Following the recent probings of Facebook, Apple, Amazon and other big tech companies by the Justice Department of the United States in July, 48 Attorneys General have opened an antitrust probe into Google’s affairs.
Google is being probed for suspected usage of underhanded and misleading tactics to control search traffic. The probe is led by the Attorney General for Texas, Ken Paxton.
Paxton said the probe will concentrate on the “overarching control of online advertising markets and search traffic that may have led to anticompetitive behavior that harms consumers”.
Prior to the recent probes into tech companies by the United States, Google had faced antitrust probes from Europe. In March, the American tech company had been fined 1.5 billion euros, about $1.7 billion. This fine was as a result of violations in the online market advertising.
According to the European authorities, Google had been imposing unfair terms on companies within the continent that used its search bar on their websites. This was not the first fine that Google received from the European authorities, it had earlier received two fines, making the $1.7 billion its third fine from Europe since 2017.
Earlier this year, the Justice Department announced that tech companies would be scrutinised based on concerns about search, social media and some retail services.
In line with the current antitrust probing of Google, the states involved have asked Google to provide documents on its advertising business. The probe is expected to expand to other areas including data privacy.
Attorney General for Arkansas, Leslie Rutledge, addressed Google’s search engine as a “juggernaut”. She argued that the free search provided by Google came at the price of having to choose from Google’s preferred options and not the universally available options.
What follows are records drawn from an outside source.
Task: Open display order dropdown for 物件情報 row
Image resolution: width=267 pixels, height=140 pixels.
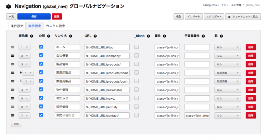Action: tap(24, 90)
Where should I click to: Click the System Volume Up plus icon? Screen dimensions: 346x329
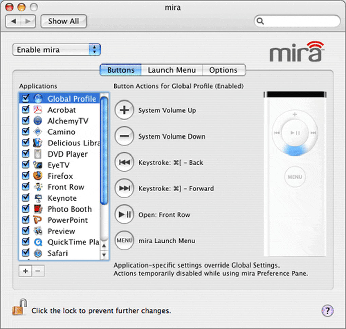[x=124, y=111]
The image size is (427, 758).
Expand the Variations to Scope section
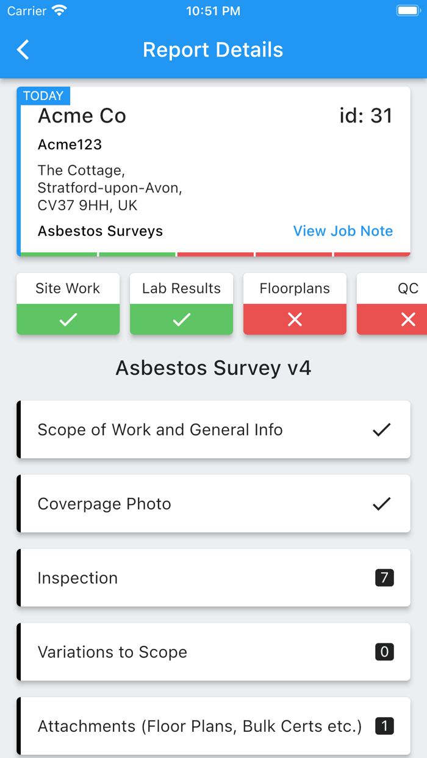[x=214, y=652]
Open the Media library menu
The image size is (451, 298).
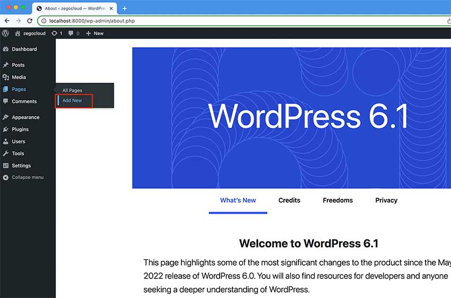click(19, 77)
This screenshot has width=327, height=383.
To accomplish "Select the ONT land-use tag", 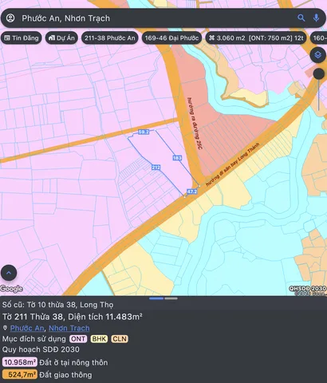I will (78, 339).
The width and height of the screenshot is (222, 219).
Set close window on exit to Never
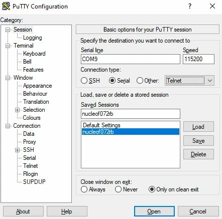[x=118, y=189]
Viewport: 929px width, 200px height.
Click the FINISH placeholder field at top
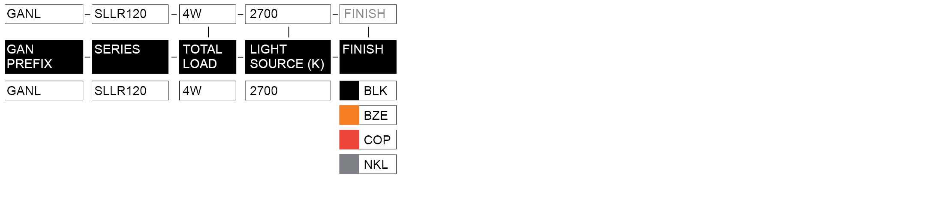(x=367, y=14)
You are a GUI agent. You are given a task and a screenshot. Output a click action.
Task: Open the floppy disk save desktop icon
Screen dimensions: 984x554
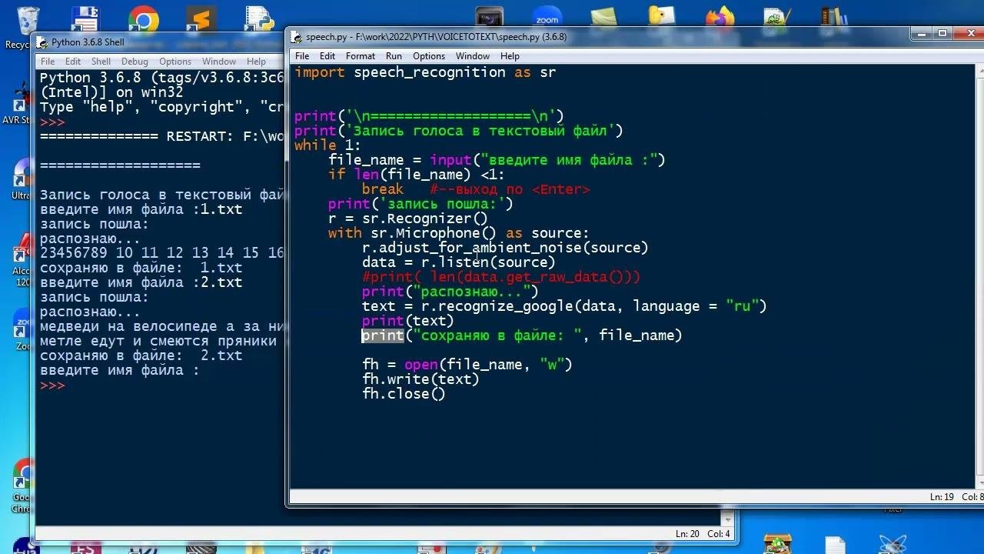(84, 18)
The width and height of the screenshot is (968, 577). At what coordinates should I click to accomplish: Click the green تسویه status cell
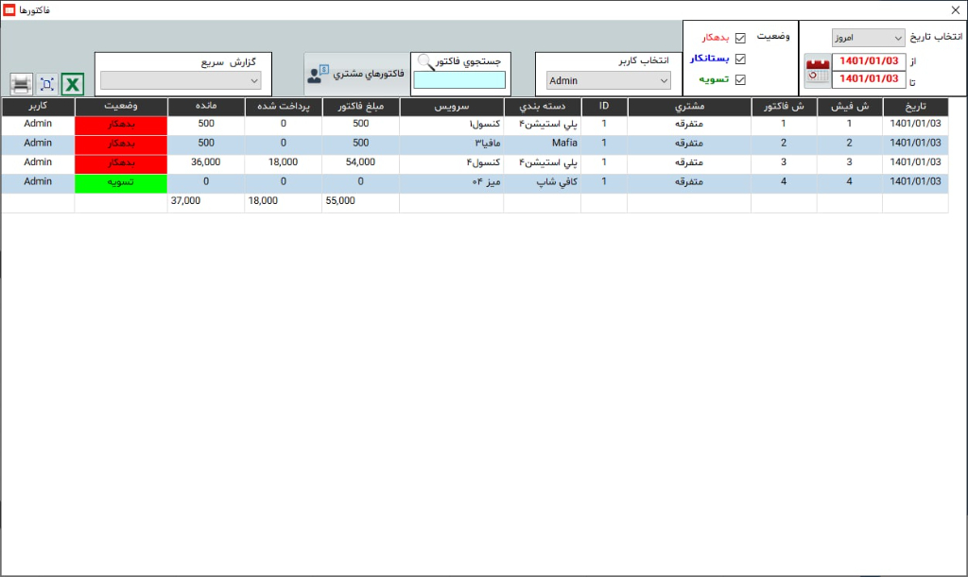point(120,182)
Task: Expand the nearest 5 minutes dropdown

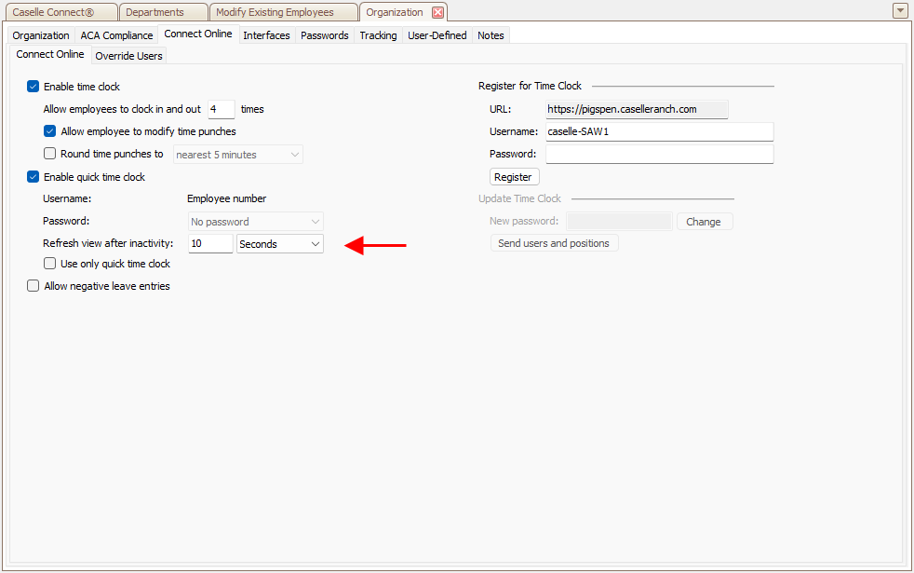Action: click(237, 154)
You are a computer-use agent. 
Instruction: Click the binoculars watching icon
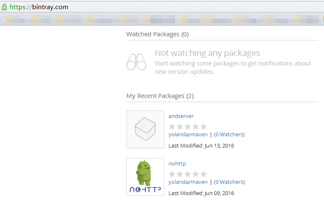(x=136, y=62)
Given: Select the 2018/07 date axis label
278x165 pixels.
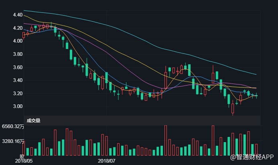Looking at the screenshot, I should [107, 161].
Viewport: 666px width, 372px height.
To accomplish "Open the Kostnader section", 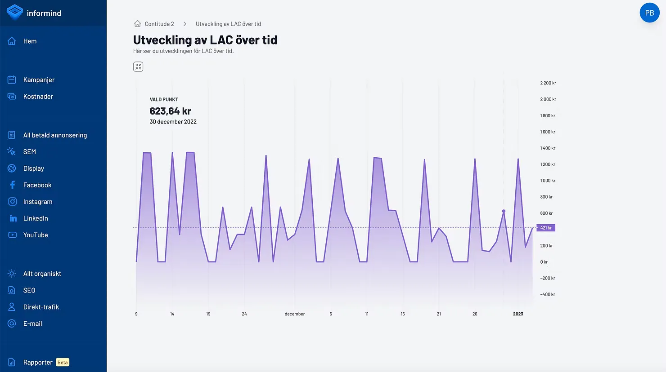I will (x=38, y=97).
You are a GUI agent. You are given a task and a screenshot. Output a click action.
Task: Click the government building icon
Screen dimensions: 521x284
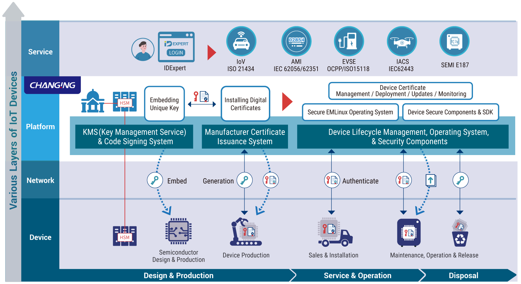pos(93,101)
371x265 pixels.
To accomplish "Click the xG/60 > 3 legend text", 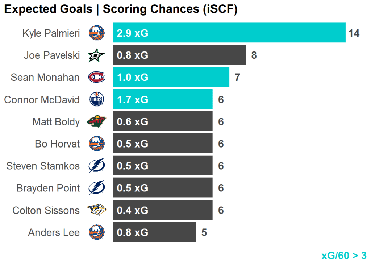I will click(344, 256).

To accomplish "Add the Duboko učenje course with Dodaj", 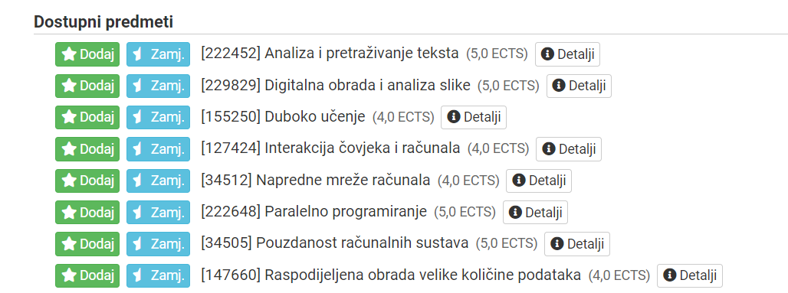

Rutledge believes the free search cost users the freedom to choose the best products from the best companies.
When a company becomes a verb, it may seem as though the states are David taking on Goliath but I am proud to stand tall with my fellow attorneys general.Leslie Rutledge
With Facebook Inc. also under investigation from a separate group of eight state attorneys general, the big tech companies may be neck-deep in probes in the coming months.
Congress and antitrust enforcers allowed these firms to regulate themselves with little oversight…, As a result, the internet has become increasingly concentrated, less open and growingly hostile to innovation and entrepreneurship.Representative David Cicilline, a Democrat of Rhode Island
Google’s parent company, Alphabet announced on Friday that it was cooperating with federal regulators and the probes from the states.